Porém (sempre tem um porém), de todas as peças que escrevi, houve uma que foi a primeira, e ela é especial. E volta à cena agora, 41 anos depois, pelo esforço de jovens talentosos que quiseram montá-la (e fizeram um trabalho lindo), a começar pelo diretor Sérgio Ferrara. Se ela ainda vale? Claro; como valeu na estréia, há mais de quatro décadas. Vale mesmo, diz a crítica especializada que se comoveu com o espetáculo em cartaz no Teatro Eugênio Kusnet, em São Paulo.

Isso se deve ao elenco que o Sérgio Ferrara chamou. Gente doada, se entregando ao texto com alma e entusiasmo: Antônio Petrin, Jairo Mattos, Élcio Nogueira, Eric Nowinski, Adão Filho, Antônio de Andrade, Sílvio Restiffe e outros. Tem muito mais gente de grande vigor envolvida, como J.C. Serroni e seus discípulos (cenário) e Beti Antunes (figurinos e produção).
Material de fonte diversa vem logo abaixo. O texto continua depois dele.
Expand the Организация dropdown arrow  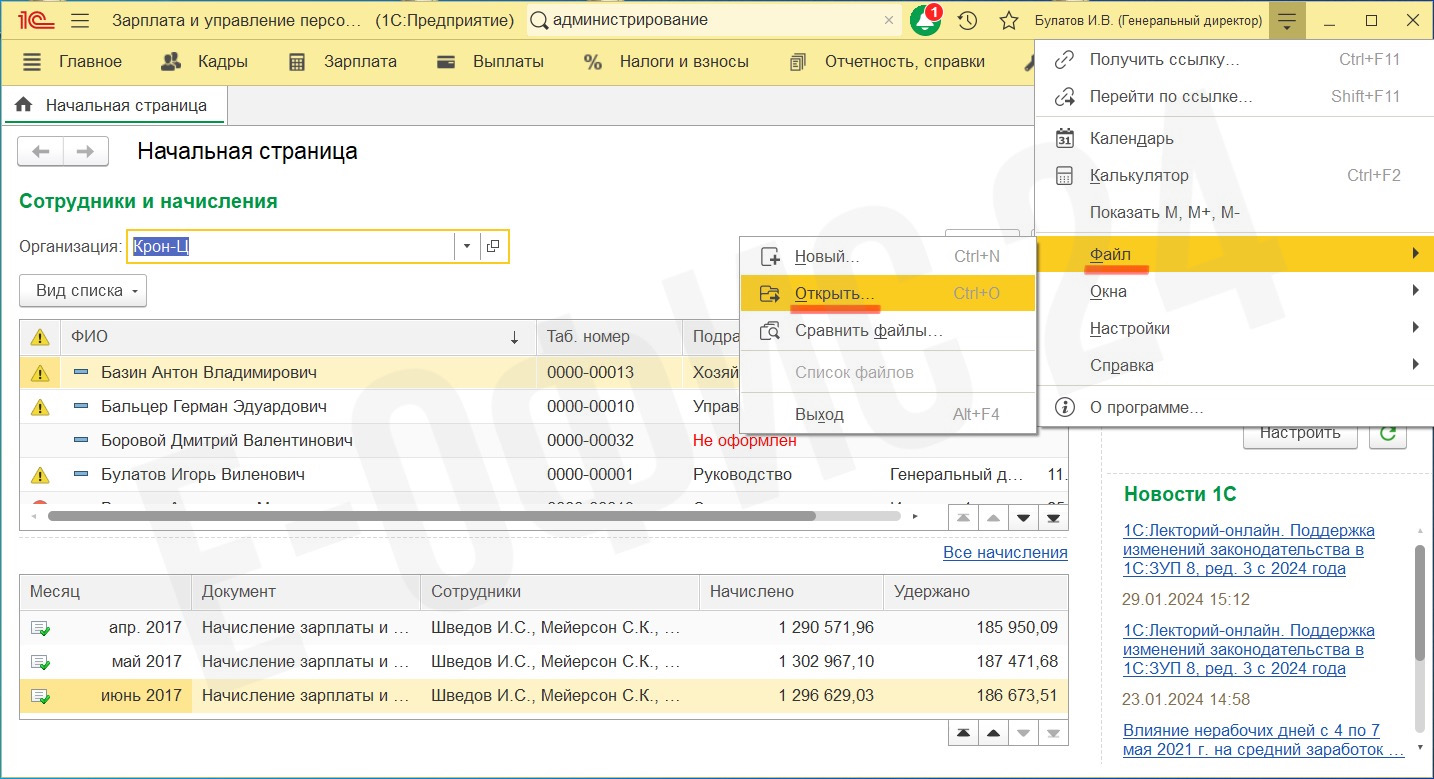[467, 246]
Lembro do mestre Nelson Rodrigues (outro ator enfocado no projeto de ocupação do Teatro Eugênio Kusnet em 1999, 2000), que dizia com meiguice: "Você sempre deu sorte de encontrar bons atores e diretores para seus textos. Pois é, aí estão o Sérgio, o Petrin e os outros para não deixarem o Nelson mentir. São todos ótimos. O espetáculo não podia ser melhor. Dei sorte outra vez, como em todas as outras montagens de "Barrela", a peça escrita pelo moleque Frajola, do Circo Pavilhão Teatro Liberdade.

Naquele tempo, a estréia no Teatro do Centro Português foi cheia de forrobodó: polícia, censura, urna proibição atrás da outra. Escoramos as broncas e aprendemos que respeito se conquista encarando as encrencas. Tiveram que me engolir. Estão tendo que me engolir ainda, com casca e tudo, e será assim até o final dos meus dias. Uma vez, numa festa em Santos, botaram uma faixa em minha homenagem: "Plínio Marcos, o Saltimbanco do Macuco".

Pois é, esse sou eu: saltimbanco do Macuco, meu bairro querido, o bairro da minha vida, o pedaço de inundo que meu deu tutano, sustento e energia, o pedaço de mundo que forjou em mim amor à vida e vontade de lutar contra qualquer opressor. Por ser do Macuco, me fiz guerreiro. Por ser guerreiro, me fiz lutador pela liberdade de expressão. Por tudo isso, escrevi "Barrela" e, depois dela, um monte de peças.

Recentemente veio uma rapaziada aqui em casa pra saber histórias do Jabaquara; eles vão encerrar o ano na Faculdade com um estudo sobre o nosso Jabuca. Contei casos e mais casos. No final, um dos rapazes me perguntou se sempre fui jabaquarense com sinceridade. "Sempre; uma vez Jabuca, sempre Jabuca", respondi. Depois outro garoto mais atrevido quis saber se sou bairrista. "Não, de jeito nenhum, apenas sou do Macuco; e urna vez macuqueiro, macuqueiro hei de ser para sempre". Há poucos dias, apareceu uma moça muito bonita numa festa se apresentando a mim como leitora do Jornal da Orla: ela coleciona as histórias que eu conto aqui nessa Janela Santista, e tem predileção especial pelas do Jabuca.

A moça se chama Meire e foi aluna de mestre Rossini, folclorista respeitadíssimo. Ela acha que essas histórias do Jabuca (e as do Macuco, e as de Santos inteira) têm vida, são folclore puro, mostram uma visão de mundo, um jeito de viver e de ser. Está certa. Citei esse depoimento dela para a turma da Faculdade de Jornalismo. Com certeza, o mestre Rossini, já falecido (pra prejuízo da Nação), está feliz com essa sua ex-aluna. Quem vai atrás do Jabuca acaba mexendo com os quilombos da Nova Cintra, folclore legítimo, de primeira linha.

Pra fechar o circulo, só falta levarmos essa "Barrela", que está em cartaz em São Paulo, para Santos. Podia ser obra de um animador cultural genial como Toninho Dantas... Aliás, na abertura do recente Festival de Teatro em Santos, Toninho prometeu que levaria a "Barrela" pra minha terra de novo. Vou fazer pressão até ele se render... Vamos com a "Barrela" para Santos, com certeza. Eu, o saltimbanco do Macuco, mereço isso. Portanto, fica aqui um recado para o Toninho Dantas: venha assistir à peça aqui em São Paulo para levá-la pra Santos. Estou te esperando.

Texto originalmente publicado na coluna "Janela Santista", na edição de 03/10/1999.